Podeszłam bliżej i stanęłam przed chłopakiem. Jego głowa byłą spuszczona, a wzrok utkwiony w swoich butach.
Założyłam ręce na piersi.
- Możesz to odkręcić. - powiedziałam to, czego on bał się najbardziej. - Możesz wrócić i powiedzieć im wszystkim prawdę.
- Nie mogę Summer, nie rozumiesz tego. - nerwowo pokręcił głową i uniósł na mnie swoje rozbiegane spojrzenie. - Oni starcom to, na co pracowali.
- Kto? - zmarszczyłam brwi.
- Moi rodzice Summer. To oni sam chronią. Nie mogę im tego zrobić, nie po tym co dla nas robią. - skwitował, rozkładając ręce na boki.
Nie umiałam tego pojąć. Nie mogłam go oceniać, nie potrafiłam go winić, mimo że wiedziałam, że jest sprawcą wypadku.
Mój mózg nie potrafił go obwiniać.
Moralność mieszała się z miłością. To było niebezpieczne. W obliczu prawdy straciłam możliwość zdrowego osądu.
Co miałam zrobić z tymi informacjami?
Skinęłam jedynie głową i sięgnęłam po kolejną piłkę.
Zamachnęłam się i straciłam dwie butelki. Dobierając kolejny, okrągły przedmiot, oddałam go chłopakowi, pytając:
- Czy byłam warta tych trzystu dolarów? - to było głupie. Nie powinnam w obliczu prawdy o wypadku w jakim chłopak brał udział, pytać się o to, czy żałuje zakładu.
Ale nie mogłam tego zignorować. Wszystko, co wydarzyło się w to lato, było dla mnie cholernie ważne.On był dla mnie ważny. Chciałam wiedzieć, czy chłopak czuje to samo.
Jeśli nie, wszystko, co była dla mnie wyjątkowe, okazać się mogło zwykłą, złudną dzieją i kłamstwem.
Olly zabrał ode mnie piłę i ponownie, rzucił nią celnie.
Jednak w głębi mnie kryła się głupia nadzieja, że zaprzeczy temu wszystkiemu. Że pocałuje mnie i powie, że zakład nie był ważny. Zaczniemy od nowa i...
- Nie odpowiesz prawda? - zapytałam, czując, jak ciężar opada na moje płuca. - Ile byłam warta dla ciebie? Ile z tego co mi mówiłeś, było prawdziwe? Iloma kłamstwami mnie karmiłeś? - w moich oczach zebrały się łzy. Obraz zaszedł mgłą, a ja podciągnęłam nosem, chowając twarz w dłonie.

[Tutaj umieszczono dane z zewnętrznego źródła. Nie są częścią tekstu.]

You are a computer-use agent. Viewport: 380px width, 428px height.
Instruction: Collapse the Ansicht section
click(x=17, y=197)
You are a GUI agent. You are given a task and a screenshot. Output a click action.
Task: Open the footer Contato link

Traciłam siłę. Miałam dość jego kłamstw, które zaczęły mnie przytłaczać. Dlaczego czułam się tak okropnie, mimo że to nie ja byłam winna?
Dlaczego to tak bardzo bolało?
Olly się nie odezwał. Skanował powoli moje ciało i obdarzał mnie przepraszającym spojrzeniem.
Ale się nie odezwał.
I to było najgorsze.
- Zrobiłam to, o co prosiła mnie Blake. - podciągnęłam nosem, ścierając wierzchem dłoni łzy z policzków. - Spotkałam się z tobą, aby usłyszeć twoje wersje wydarzeń. Aby spróbować cię zrozumieć. - mój głos się łamał. Byłam zagubiona, nie miałam pojęcia, co mam zrobić, aby po prostu mnie pokochał. - Ale znam już odpowiedzi.
Wdech.
Wydech.
Cisza.
Jedna łza.
Brak słów.
- Gdybym coś dla ciebie znaczyła, gdybym była warta więcej niż pieniądze z zakładu, powiedziałbyś mi prawdę, nieważne jaka ona jest.

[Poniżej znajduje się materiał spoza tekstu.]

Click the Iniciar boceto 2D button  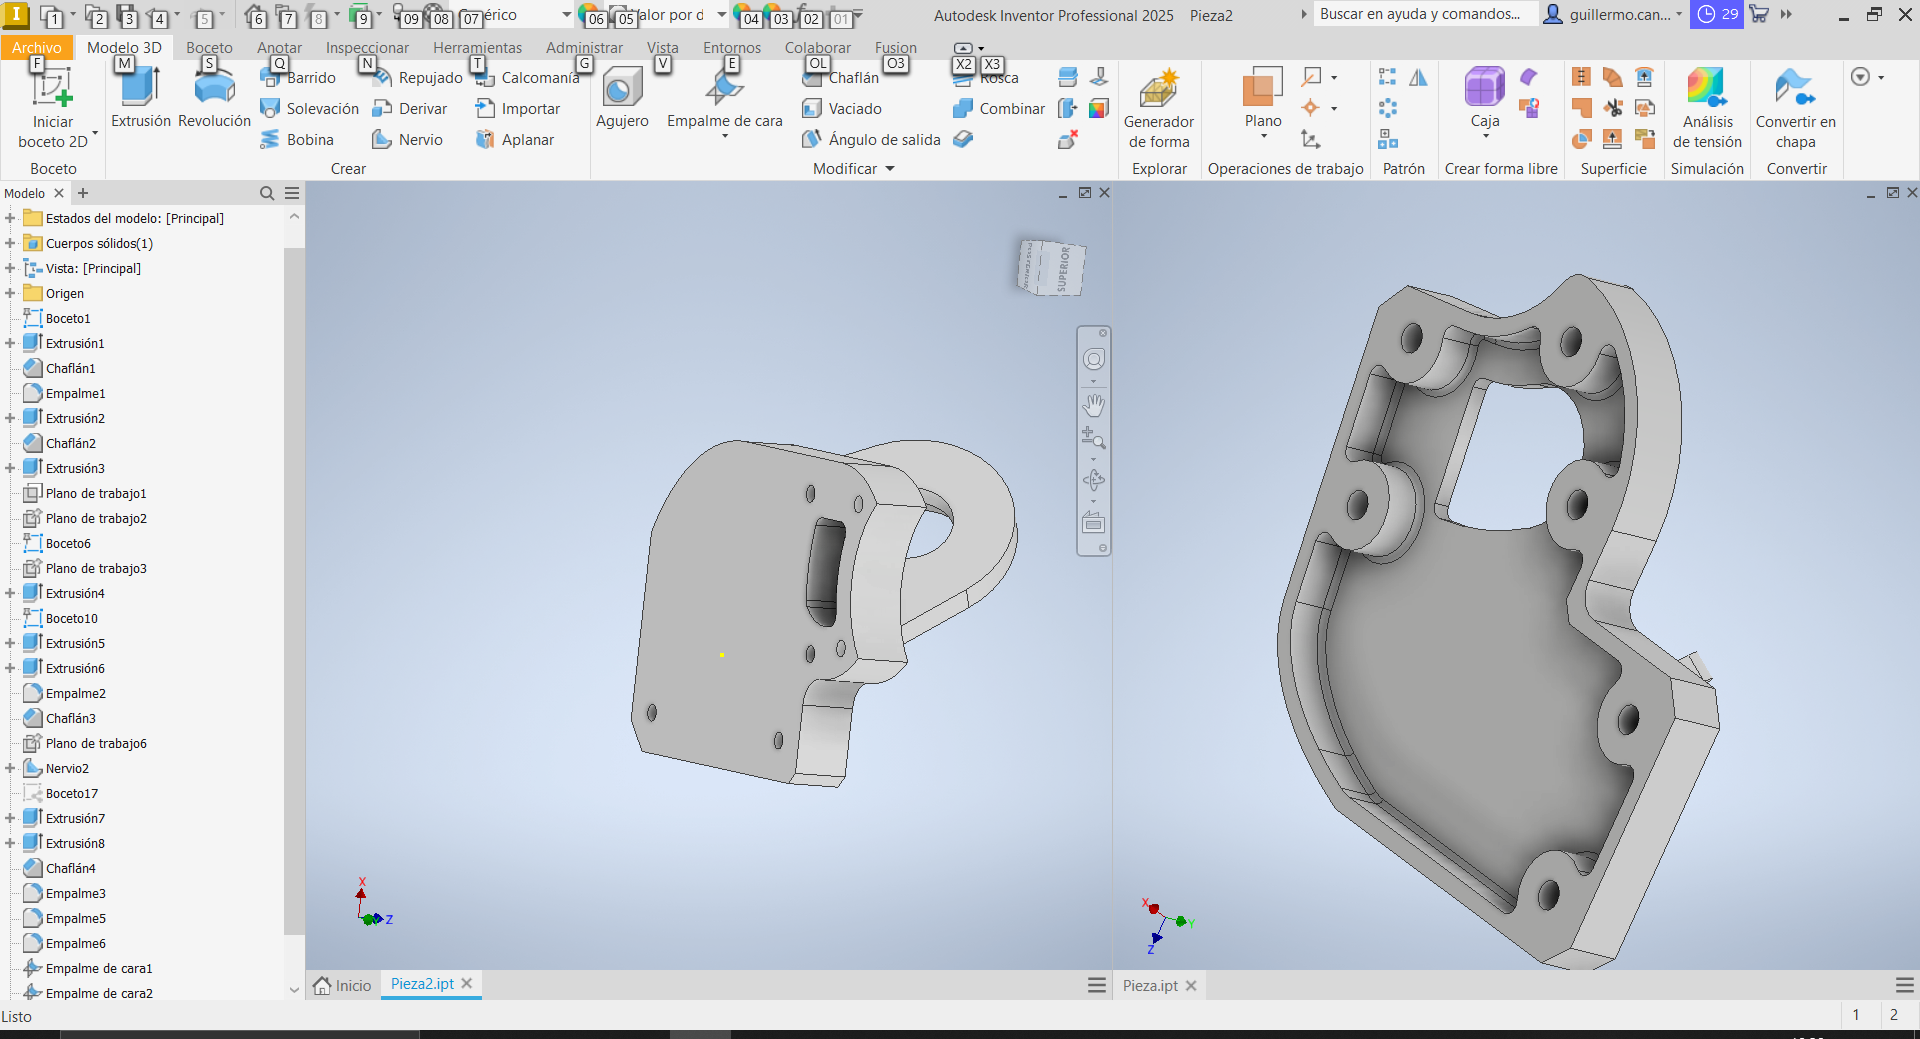(x=51, y=104)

Najbardziej bolał fakt, że na własne życzenie pozwoliłam mu się zniszczyć. Pozwoliłam mu zadać cios, a potem miałam do niego żal.
- I problem jest w tym, że się w tobie zakochałam Olly. - nie panowałam nad sobą. Łzy zlatywały z mojej twarzy, uderzając jak deszcz o beton. Głos łamał mi się przy każdym kolejnym słowie, a oddech ugrzązł mi w płucach. - Zakochałam się w nieodpowiedniej osobie. I nic nie boli mnie bardziej niż fakt, że tego nie żałuję. - szloch wyrwał się z mojego gardła. - Bo nie mogę żałować tych chwil, kiedy myślałam ze to - wskazałam dłonią na niego, a potem na siebie - jest prawdziwe.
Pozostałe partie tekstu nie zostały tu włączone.